CFOs in the Crosshairs as Sophisticated NetBird Spear-Phishing Campaign Unfolds

Published
Written by:
Lore Apostol
Lore Apostol
Cybersecurity & Streaming Writer

A multi-stage operation attempts to deploy NetBird onto compromised endpoints to establish persistent, encrypted backdoor access, targeting Chief Financial Officers and other finance executives across banking, energy, insurance, and investment sectors worldwide. 

Detailed by Trellix Advanced Research Center, this newly uncovered spear-phishing campaign leverages a legitimate WireGuard-based remote-access tool via fake emails.

The campaign begins with a highly targeted email masquerading as a recruitment opportunity from Rothschild & Co, enticing recipients with a supposed leadership position. 

Spear-phishing campaign installs Netbird and enables remote access
Spear-phishing campaign installs Netbird and enables remote access | Source: Trellix

Instead of delivering a PDF as promised, the message links to a Firebase-hosted phishing site hidden behind a custom math CAPTCHA, designed to evade detection by standard security tools. 

Initial URL webpage with custom CAPTCHA implementation
Initial URL webpage with custom CAPTCHA implementation | Source: Trellix

Upon solving the CAPTCHA, the victim receives a ZIP archive containing a VBS script. Execution of this script triggers a waterfall sequence that downloads additional payloads, ultimately installing both NetBird and OpenSSH silently. 

The malware establishes a concealed local administrator account, enables Remote Desktop Protocol (RDP), modifies firewall settings, and ensures persistence by auto-starting NetBird on boot. Attackers gain encrypted remote access channels while maintaining a low profile to avoid detection.

This campaign demonstrates an escalation in attacker sophistication. By leveraging trusted remote access tools, custom CAPTCHA gates, and staged scripting, adversaries are subverting traditional phishing defenses and endpoint protection strategies. 

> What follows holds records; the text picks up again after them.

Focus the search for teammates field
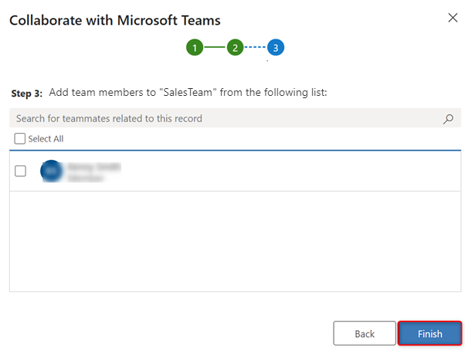Screen dimensions: 465x361 click(x=224, y=118)
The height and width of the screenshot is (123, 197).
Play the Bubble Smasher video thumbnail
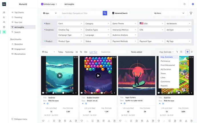[x=98, y=76]
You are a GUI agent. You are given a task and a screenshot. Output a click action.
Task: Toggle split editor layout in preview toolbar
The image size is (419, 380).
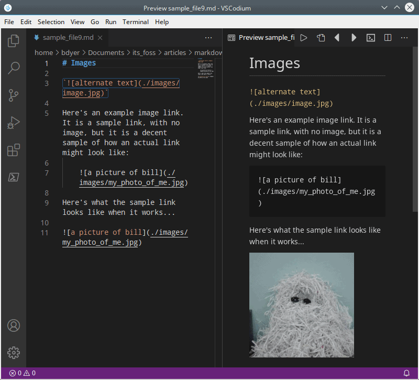point(388,38)
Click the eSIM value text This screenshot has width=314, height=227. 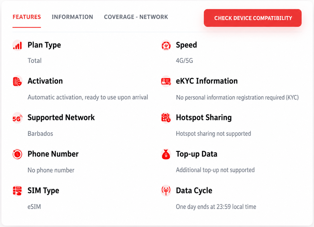34,207

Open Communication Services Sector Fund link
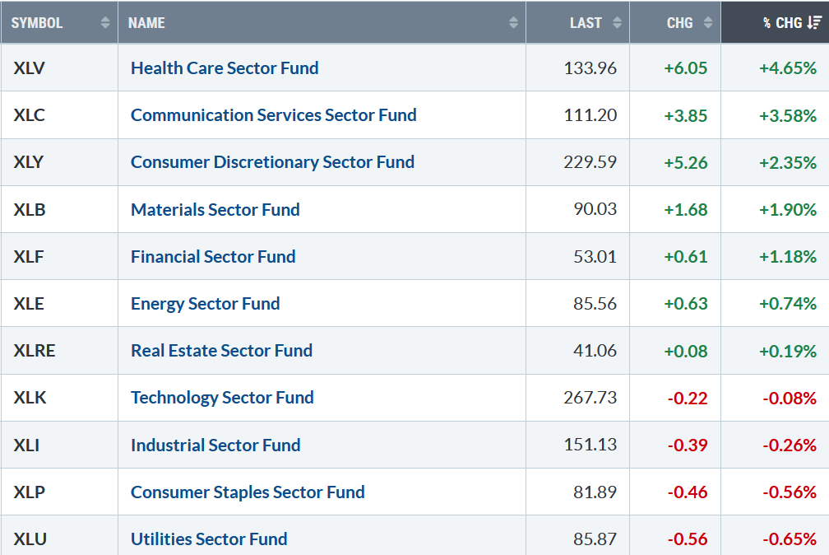click(x=273, y=115)

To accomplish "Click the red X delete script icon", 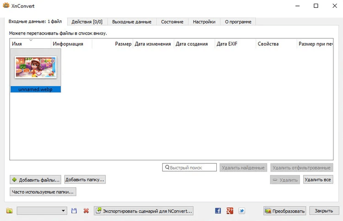I will pyautogui.click(x=86, y=211).
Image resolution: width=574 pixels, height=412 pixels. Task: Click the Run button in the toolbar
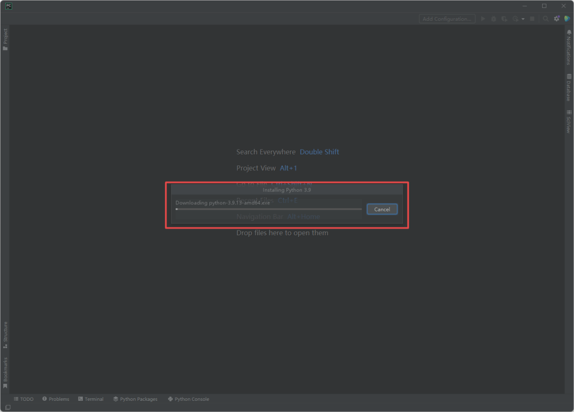point(483,19)
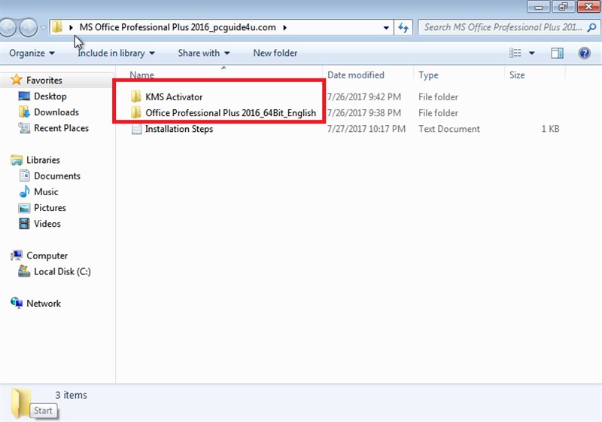The image size is (602, 422).
Task: Open Office Professional Plus 2016_64Bit_English folder
Action: pos(230,113)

Trellix notes overlaps in infrastructure with known nation-state actors, but to date, it has not attributed the activity to any specific threat group.

The geographic reach is significant, spanning financial organizations in Europe, Africa, Canada, the Middle East, and South Asia. Notably, France’s securities commission (AMF) has issued a parallel warning about similar lures.